On the sidelines of the workshop, Dr. Dutta said that the setting up of Borlaug Institute near Ludhiana will cater to the wheat and maize production technologies not only for India but other countries of South-East Asia also.  He said that the institute will work closely with PAU and ICAR.  Dr. Dutta said that the Indian wheat programme has a high recognition for its significant contribution at the national level.  The well designed multi-dimensional and multi-locational All India Coordinated Project has been a model programme that enabled the country to touch the record wheat production of 80.71 million tons (mt)  in 2009-10.  The country is maintaining its second position after China despite the changing climatic scenario.  The last 25 years have witnessed a moderate growth rate of 2.25 % in wheat production while the challenge is to fulfill a target of 90 mt  by 2030.  The threats of drought, salinity, nutrient deficiency, stem rust race Ug 99 and yellow rust race 78S84, seed production,   technology generation and adoption gap are some of the challenges that need attention.  He said that the strategies aimed at enhancing profitability and eco-sustainability were needed.

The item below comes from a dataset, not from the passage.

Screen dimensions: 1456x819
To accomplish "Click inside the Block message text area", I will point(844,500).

Dr. S.S. Singh, Project Director, Directorate of Wheat Research, Karnal discussed the progress made in irrigated and high fertility wheat regions.   He said that the knowledge of molecular biology is yet to be exploited to enhance wheat productivity and that work on rice-wheat gene sequencing is being initiated. The gap between the possible and actual yield at farm level, that has been revealed through frontline demonstrations, needs to be bridged through strengthening and popularizing production technologies, he said.  He   remarked that policy support for installation of modern silos to prevent post-harvest loss of quality and quantity of grains needs to be provided. The yield plateau in some regions, declining total factor productivity, occurrence of micro nutrient deficiencies, terminal heat and drought tolerance, and emergence of new races of pathogens, etc. are some demanding issues, he said. The storage facilities for food grains need to be strengthened. 

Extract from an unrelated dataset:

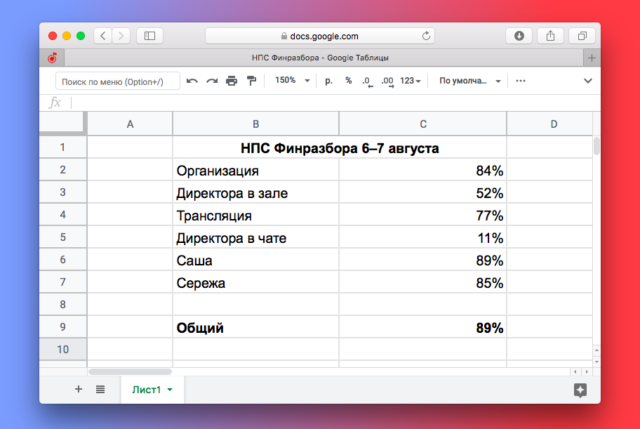Format as currency with the р. button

Dr. R.P. Dua, Assistant Director General (FFC) of ICAR, in his remarks said that although good progress has been made under the national network   yet the emerging biotic and abiotic stresses need to be given due focus.  He suggested that cropping system mode research was required.  The deployment of molecular tools and techniques can be helpful.

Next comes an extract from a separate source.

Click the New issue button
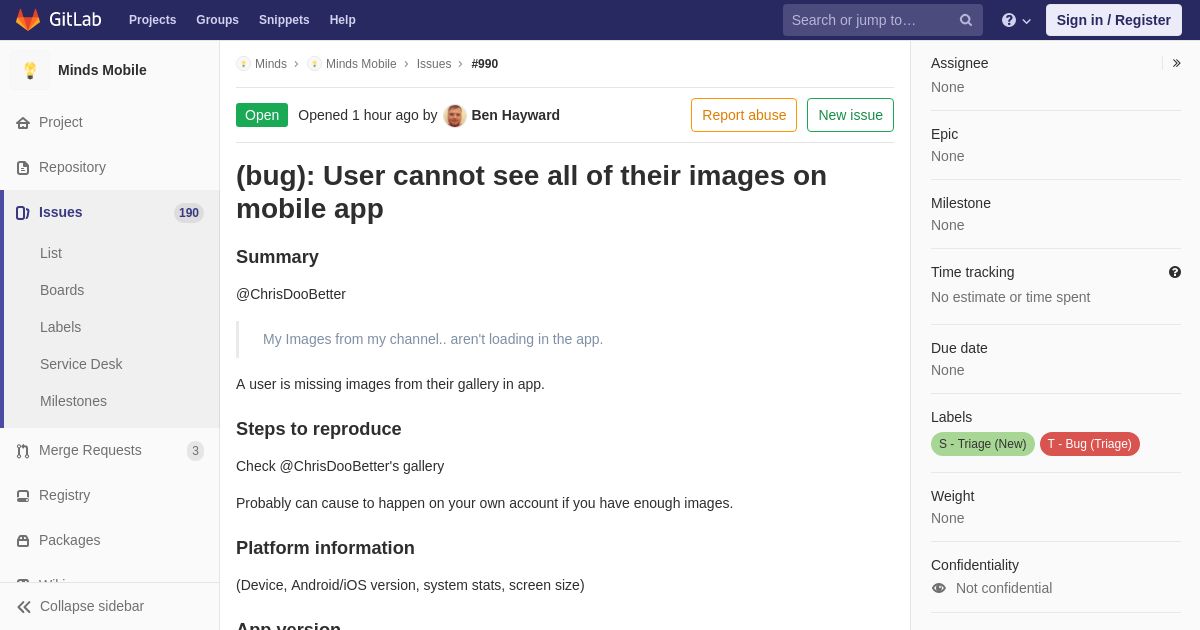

Dr.(Mrs) S.K. Mann, Dean Postgraduate Studies, traced the efforts of scientists in addressing the menace of wheat rusts.  She said that the contribution of Punjab at the national level were remarkable and added that the focus area at present should be eco-agriculture, human resource development and sustainability. 

Earlier, the Director of Research, Dr. S.S. Gosal welcomed the Chief Guest, participating dignitaries and delegates from different parts of the country.  The vote of thanks were proposed by the Dean College of Agriculture, Dr. M.S. Aulakh who said that All India Coordinated Project of Wheat Researchers was one of the biggest in the world. 

The Organizing Secretary, Dr. (Mrs.) Indu Sharma said that in a special session on strengthening international collaboration for wheat and barley research, Dr. Thomas Lumpkin (CIMMYT, Mexico), Dr. S. Rajaram (ICARDA, Syria), Dr. Paul Fox (ACIAR, Australia), Dr. Ronnie Coffman (BGRI, USA) and others will share their views.  An overview of progress of wheat research in the NWPZ (Ludhiana, Hisar, Durgapura, New Delhi, Pantnagar, Jammu, Karnal) will be discussed by experts who will finalize the work plan and recommendations for the next year, discipline wise, said Dr. Sharma adding that in the plenary session, a wrap-up will be undertaken.